Barrett had been giving Cena every blunt-edged body blow he could handle all match long, setting up a poetically satisfying turnabout AA that tasted all the sweeter in the wake of Barrett’s bludgeoning brutality. But Cena mustered the late energy to pull off a picture-perfect Attitude Adjustment, giving Barrett a half-dozen steel-stinging reasons to call it quits for good. Even when the match was over, Cena kept meting out the punishment, though: Toying with his victim outside the ring, Cena yanked a vertical stack of suspended chairs that came crashing straight down on top of the Englishman’s exhausted body. Call it the ultimate way to bury a WWE rival. 
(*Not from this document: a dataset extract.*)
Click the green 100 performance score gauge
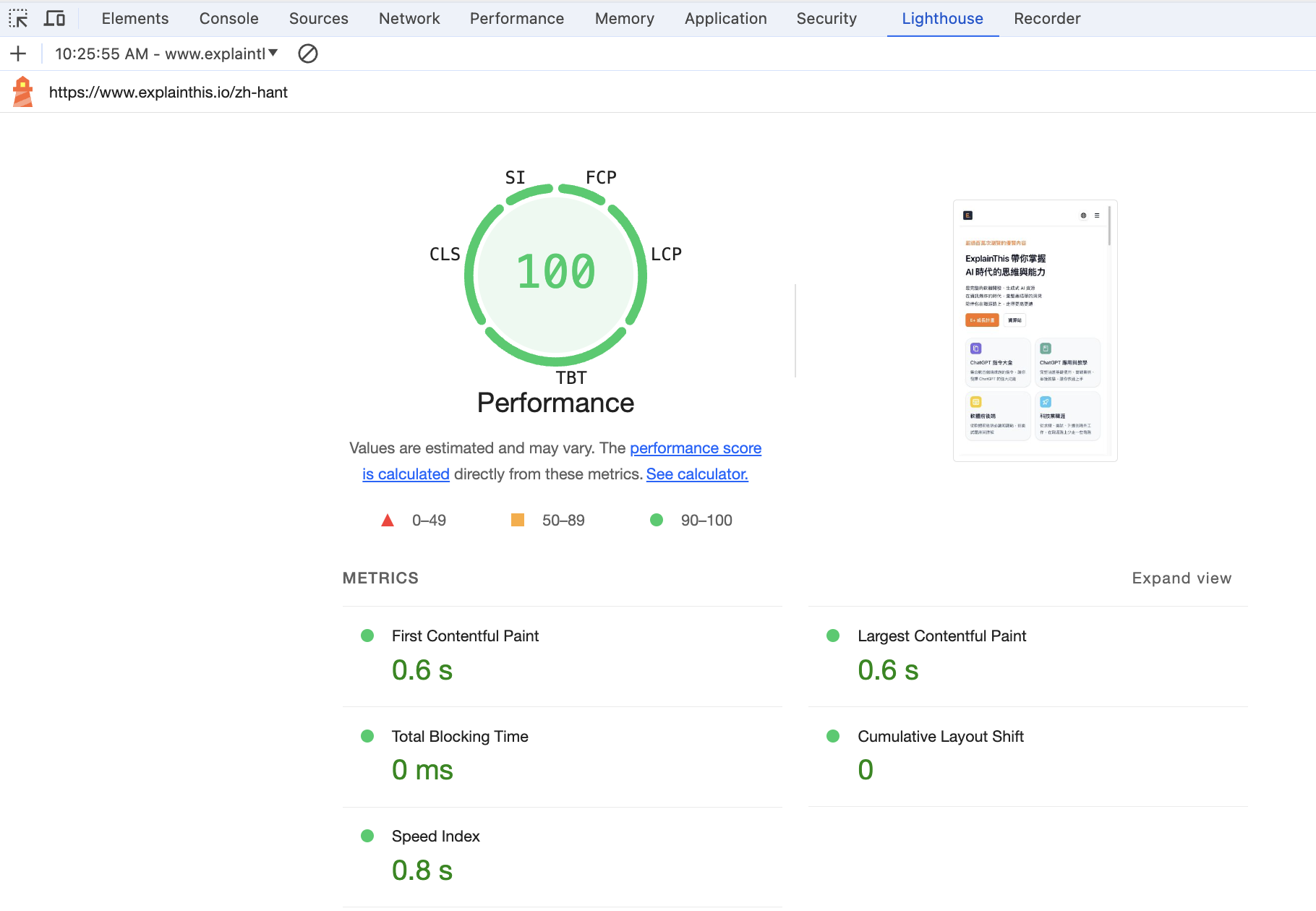The width and height of the screenshot is (1316, 911). click(x=555, y=273)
3. Hurling Edge From Atop The Ladder

Tables, ladders, and chairs — oh my! Fresh off a 2006 defeat courtesy of Edge at SummerSlam, Cena was out for redemption when the two squared off in a TLC rematch before an Edge-friendly hometown Toronto crowd. But even as his WWE star was on the rise, The Rated "R" Superstar wasn’t quite in position to ascend to Cena’s heights. 

The ladder gag was already plenty familiar to TLC fans, but these two pushed the limits in a high-stakes match that, had Cena lost it, would’ve spelled his previously-agreed exit from WWE’s Raw brand. Instead, Cena managed to snatch his opponent three rungs from the top, hurling Edge through a pair of stacked tables for a sky-high plummet that — and we’re just guesstimating here — sent him through an incredible 12-foot dive (and two thoroughly wrecked tables) straight to the mat. As the video atop this post shows, the WWE recently rated Cena’s legendary ladder lob as the greatest AA of his career…and on a different day, we might just be inclined to agree. 
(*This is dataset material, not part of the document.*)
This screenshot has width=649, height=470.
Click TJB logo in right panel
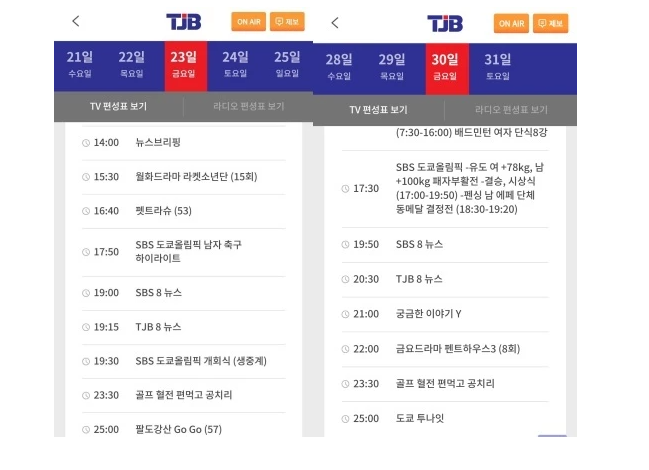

2. Two For One: Edge & Big Show

Never doubt Cena’s pound-for-pound strength. In one of his most unforgettable AAs ever, Cena turned in a blue-collar performance at WrestleMania 25, testing the limits of his durable denim jorts by picking up a staggering 650 pounds’ worth of helpless victim. 

Looking every bit the part of a comic book superhero, the future "Peacemaker" star draped both Big Show and Edge over his shoulders at once, setting up an incredible one-two Attitude Adjustment punch that ended the match and left the duo sprawled defeated across the mat. It wasn’t the only time Cena would package a double-bodied Attitude Adjustment into one jaw-dropping surge of strength — but toting Edge and Big Show at the same time, even if just for a moment, was definitely the weightiest. 

1. The Dave Bautista Car Toss

Sorry, all other AAs — this one simply had it all: bad blood, over-the-top theatrics, and a sweet Detroit muscle car packing one seriously reinforced roof. Fighting past the finish in an epic 2010 “I Quit” match back when DB was still going by his “Batista” ring moniker, Cena looked helpless late in the match, lying prone behind Bautista’s red ride as the future Guardians of the Galaxy star revved the engine and threw it in reverse. 

But the tide turned fast: Before Bautista knew what had happened, Cena had ripped him from the driver’s seat, delivered a crushing Attitude Adjustment right onto the car’s hood, and grabbed Bautista’s battered body to threaten one final epic AA after ascending to the tip-top of the car’s roof. The wounded Animal wanted none of that action, frantically yelling “I quit! I quit!” just in time to cede the match … but by then it was too late. Cena followed through with force, yeeting his 6’4’’ nemesis from an insane height to deliver what remains, dare we say, the most memorable Attitude Adjustment of the Superstar’s illustrious WWE career.